WORK INSTRUCTIONS:
Copy out the part of the article on choosing a deposition summary provider that opens with the words containing "Every point ties" and closes with "in an argument.", swapping "page-line references" for "pinpoint citations".

EXCERPTED PASSAGE:
++++++++++++++++++++

Are your deposition summaries saving you time, or quietly costing it? You paid for a summary so you would not have to reread three hundred pages of transcript the night before mediation. So why are you back in the transcript anyway?
If your summaries keep sending you to the source, the problem usually is not the transcript. It is the provider. Not every service that calls itself a deposition summary provider is built for litigation. Some just condense pages. The good ones hand you something you can cite with confidence, so you walk into a deposition or a settlement conference already knowing where the testimony helps you and where it hurts.
Here is how to tell them apart before you hire one.
Why Your Choice of Provider Shows Up in the Courtroom
A deposition summary does one job: it turns hours of testimony into something you can use fast, without losing the pieces that decide the case. Get that wrong and it does not stay a back-office problem.
Say a witness testifies, "I told the doctor about my back pain in March, not January." A summary that records "patient reported back pain" has technically captured it and completely missed the point. The date is the fight. When opposing counsel builds a cross around that timeline and your summary flattened it, you find out in the room. One softened line can undo a strong file.
That is why choosing a provider is a litigation decision, not a purchasing one. The summary sits under your prep, your impeachment strategy, and your settlement posture. If it is wrong or vague, everything above it wobbles.
What to Look for in a Deposition Summary Provider
Not all deposition summary services are built the same way. Six things separate the ones you can rely on from the ones that just make the transcript shorter.
They read for litigation value, not page count
Plenty of vendors can shorten a transcript. Far fewer can tell which testimony changes your case. A litigation-focused provider flags the lines that go to liability, causation, damages, and credibility, and keeps the filler short. If a summary gives a throwaway pleasantry and a key admission the same weight, it was condensed, not analyzed.
Every point ties back to a page and line
You should be able to jump from any statement in the summary to the exact page and line in the transcript in seconds. Accurate page-line references are what let you quote testimony in a motion, or throw it back at a witness, without hunting. A summary you cannot cite is a summary you cannot use in an argument.
They track contradictions across the whole record
A single deposition rarely lives alone. There are treating physicians, retained experts, the plaintiff, and fact witnesses, often across several dates. A strong provider tracks where a witness changed the story, where two witnesses disagree, and where testimony conflicts with the medical records. That cross-referencing is where cases turn, and it is exactly what a page-count summary skips.
They preserve the exact words that matter
"I could not walk" and "walking was hard some days" are not the same testimony, and the difference can decide a damages argument. A good summary keeps the witness's own words in quotation marks on the points that count, along with the qualifiers like "usually," "sometimes," and "I think." Paraphrase everything and you lose the ammunition.
They give you the format your case needs
Page-line, topic-wise, witness-by-witness, chronological, or issue-focused: different matters call for different structures. A provider who offers one template is making you adapt to them. The right one shapes the summary around how you will use it, whether that is trial prep, the deposition of the next witness, or a demand.

++++++++++++++++++++

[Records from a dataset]

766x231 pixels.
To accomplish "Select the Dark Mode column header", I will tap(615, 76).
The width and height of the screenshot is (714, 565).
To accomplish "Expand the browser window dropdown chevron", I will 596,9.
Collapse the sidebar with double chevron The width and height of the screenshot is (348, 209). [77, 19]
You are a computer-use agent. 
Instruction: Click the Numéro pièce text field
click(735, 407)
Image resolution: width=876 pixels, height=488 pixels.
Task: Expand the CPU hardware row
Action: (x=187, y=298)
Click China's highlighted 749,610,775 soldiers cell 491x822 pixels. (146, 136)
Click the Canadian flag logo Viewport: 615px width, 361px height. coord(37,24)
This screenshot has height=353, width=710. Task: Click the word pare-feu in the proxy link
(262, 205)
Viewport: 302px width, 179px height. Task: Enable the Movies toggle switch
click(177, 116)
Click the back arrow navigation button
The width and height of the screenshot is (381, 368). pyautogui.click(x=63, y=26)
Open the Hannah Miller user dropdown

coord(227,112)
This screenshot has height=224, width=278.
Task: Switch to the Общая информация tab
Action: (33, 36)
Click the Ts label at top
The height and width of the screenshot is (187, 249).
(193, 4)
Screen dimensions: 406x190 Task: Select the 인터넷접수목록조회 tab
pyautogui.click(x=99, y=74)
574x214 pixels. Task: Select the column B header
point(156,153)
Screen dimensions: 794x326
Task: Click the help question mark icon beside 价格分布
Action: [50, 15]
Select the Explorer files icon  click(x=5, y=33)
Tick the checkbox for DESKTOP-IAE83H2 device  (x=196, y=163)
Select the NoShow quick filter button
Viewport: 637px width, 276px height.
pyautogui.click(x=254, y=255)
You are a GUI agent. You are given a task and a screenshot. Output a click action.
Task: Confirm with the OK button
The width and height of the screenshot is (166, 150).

++++++++++++++++++++

WRITTEN REPLY:
Every point ties back to a page and line
You should be able to jump from any statement in the summary to the exact page and line in the transcript in seconds. Accurate pinpoint citations are what let you quote testimony in a motion, or throw it back at a witness, without hunting. A summary you cannot cite is a summary you cannot use in an argument.